Quando si racconta, inoltre, il suo personaggio è ad altezza occhi con il suo pubblico. Come quando immagina cosa avrebbe fatto al posto di Chris Rock quando è stato schiaffeggiato da Will Smith in diretta mondiale sul palco degli Oscar: “Sarei caduto a terra con le convulsioni e avrei fatto la scena completa, con tutti i soldi che ha quello. Mi sarei buttato per terra e poi gli avrei fatto causa come se non ci fosse un domani al caro vecchio Willy. L’avrei portato dritto a Forum per farlo processare in tv. Vostro onore, chiedo di essere in almeno tre film insieme a lui”. O come quando racconta le sue passate acrobazie con la cocaina.
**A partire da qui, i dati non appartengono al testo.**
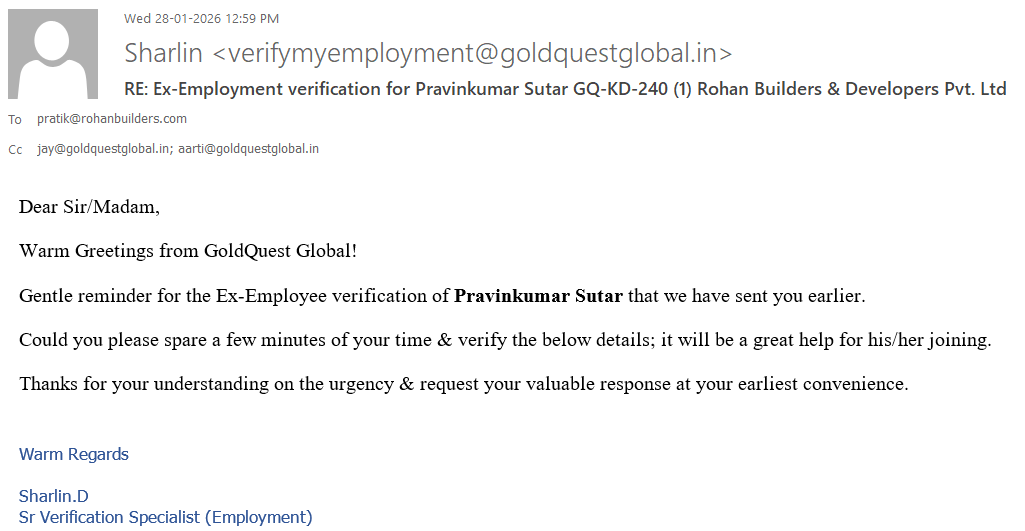The width and height of the screenshot is (1025, 531).
Task: Click the Dear Sir/Madam greeting
Action: click(89, 208)
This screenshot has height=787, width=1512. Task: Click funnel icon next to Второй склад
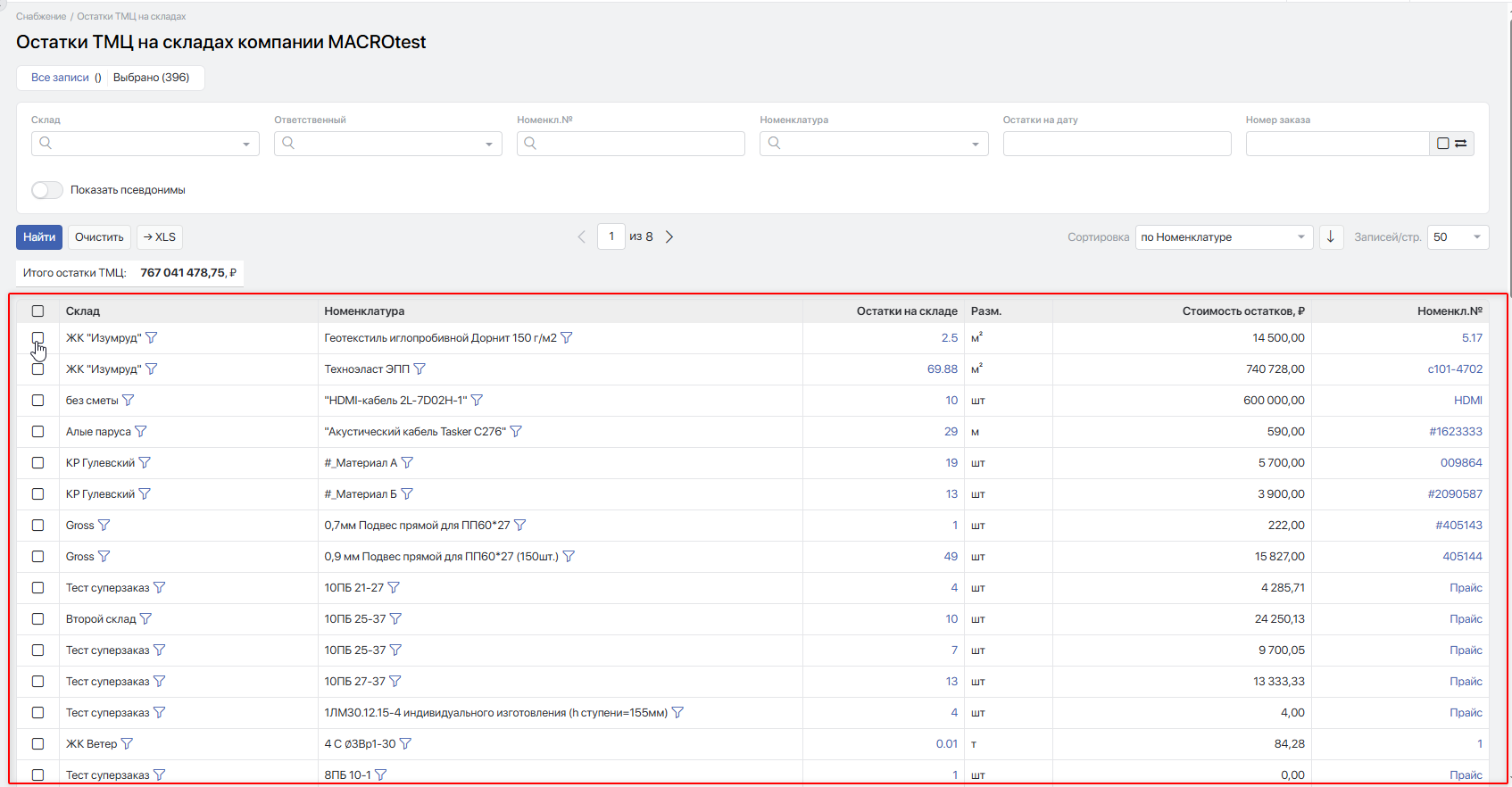146,619

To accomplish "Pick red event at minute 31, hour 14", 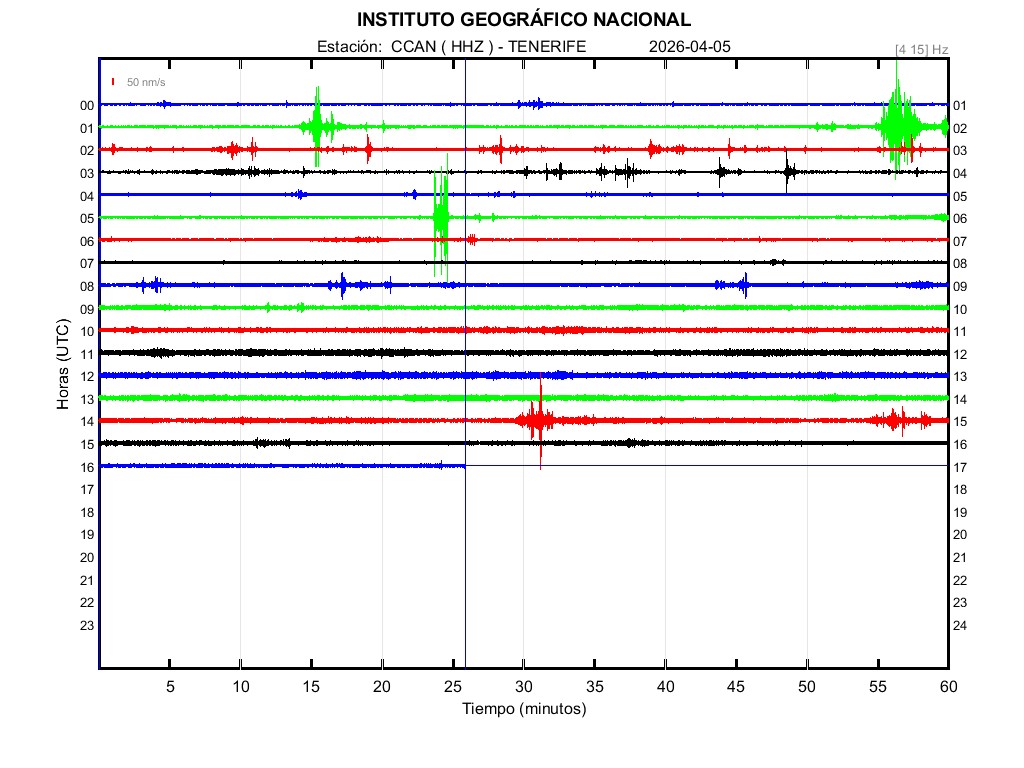I will tap(539, 419).
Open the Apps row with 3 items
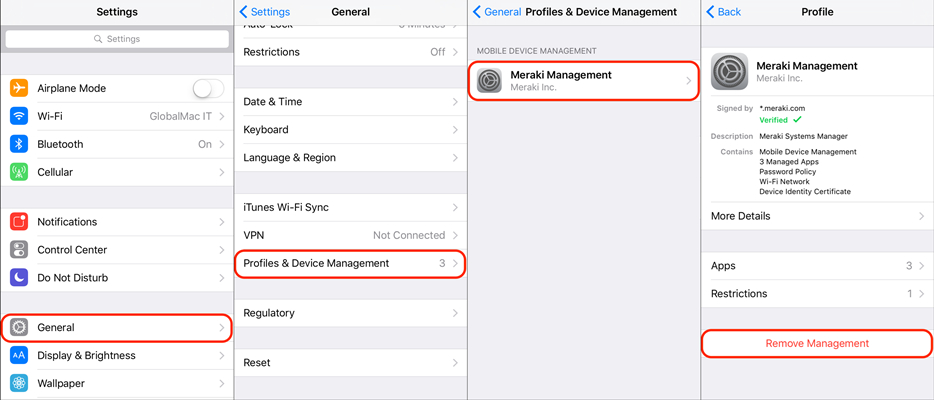 [816, 266]
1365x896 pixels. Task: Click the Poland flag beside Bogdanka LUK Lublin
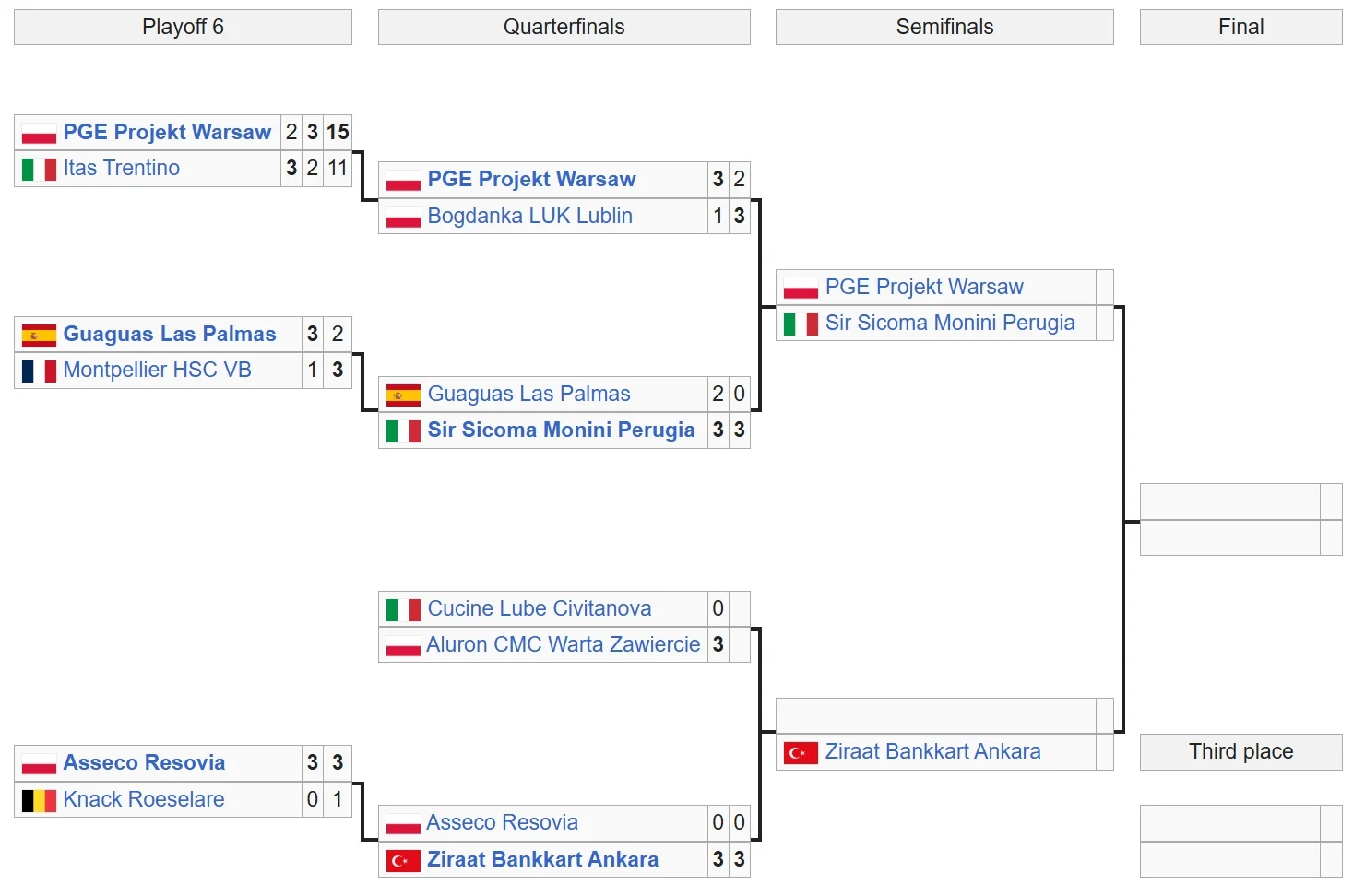coord(403,217)
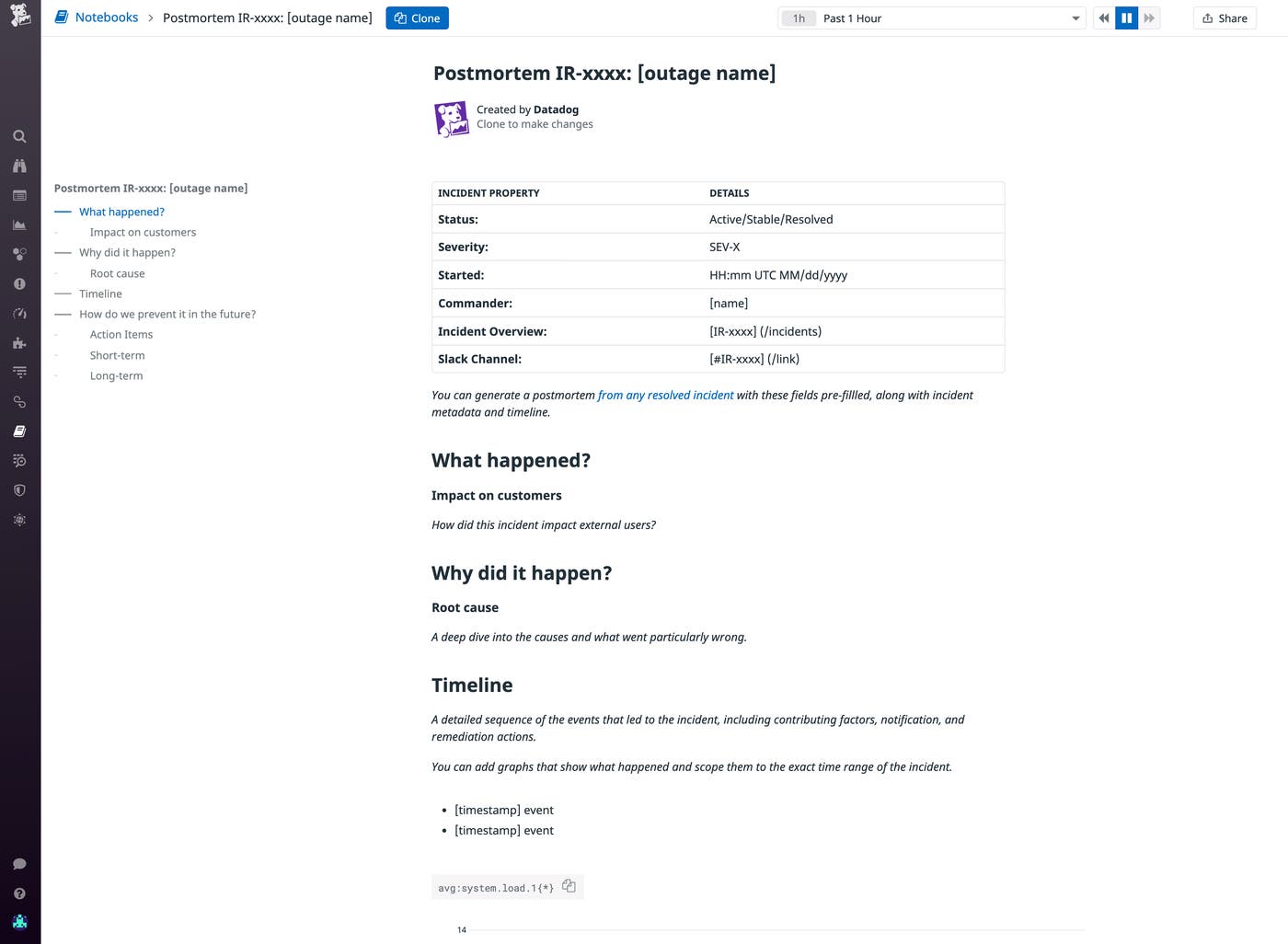Click the Clone button
This screenshot has width=1288, height=944.
[417, 17]
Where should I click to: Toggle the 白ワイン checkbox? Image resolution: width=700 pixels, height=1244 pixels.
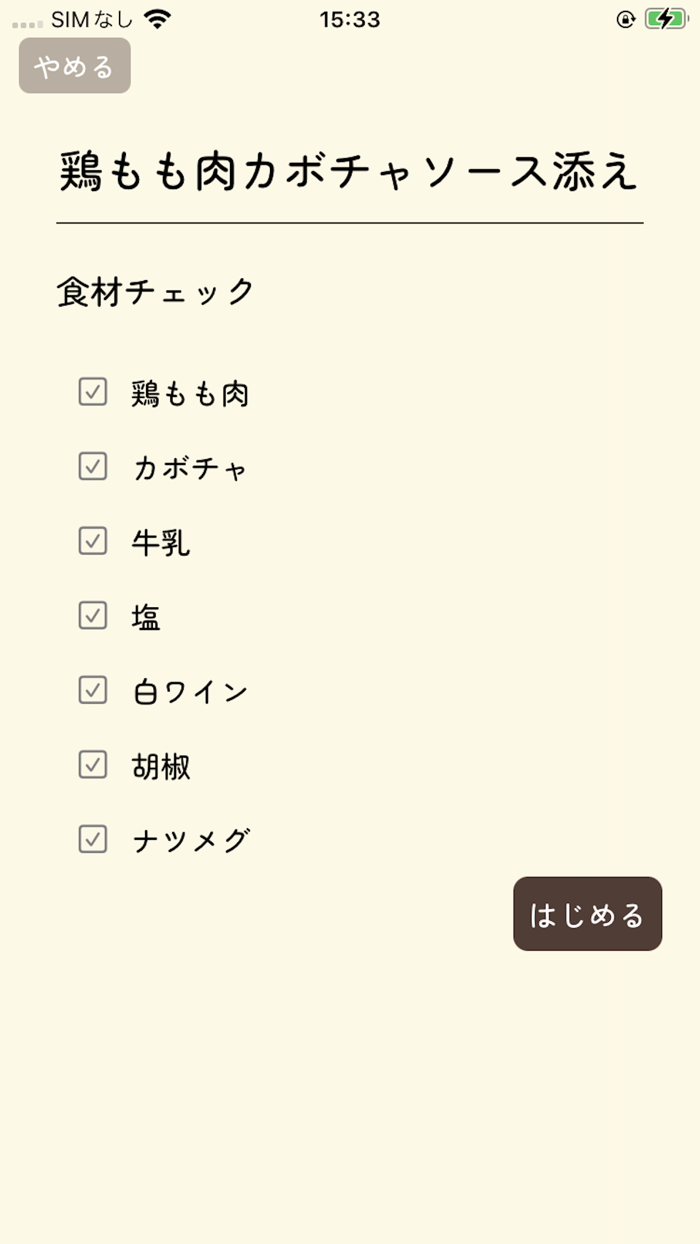(x=93, y=690)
Anche se poi riesce a tirare fuori certe chicche di sottigliezza che ormai non ti aspetti (“Cosa ti piace di più della coca?” “Mi piace il suo odore”) e riesce a trasferire ai giorni nostri il suo umorismo anni 80, contestualizzandolo in un mondo in cui la psicoterapia è un’attività più che normale – quasi ogni faccenda pop-culturalmente rilevante uscita dagli anni 80/90 è stata partorita da una generazione patriarcale che si vantava di non considerare nemmeno l’idea di andare in terapia perché i sentimenti sono roba da femminucce. Epps è anche in grado di cambiare marcia, dunque, attraversando diversi livelli di comicità. Senza perdere la stanca maschera da real n word che gli fa vendere tutti quei biglietti.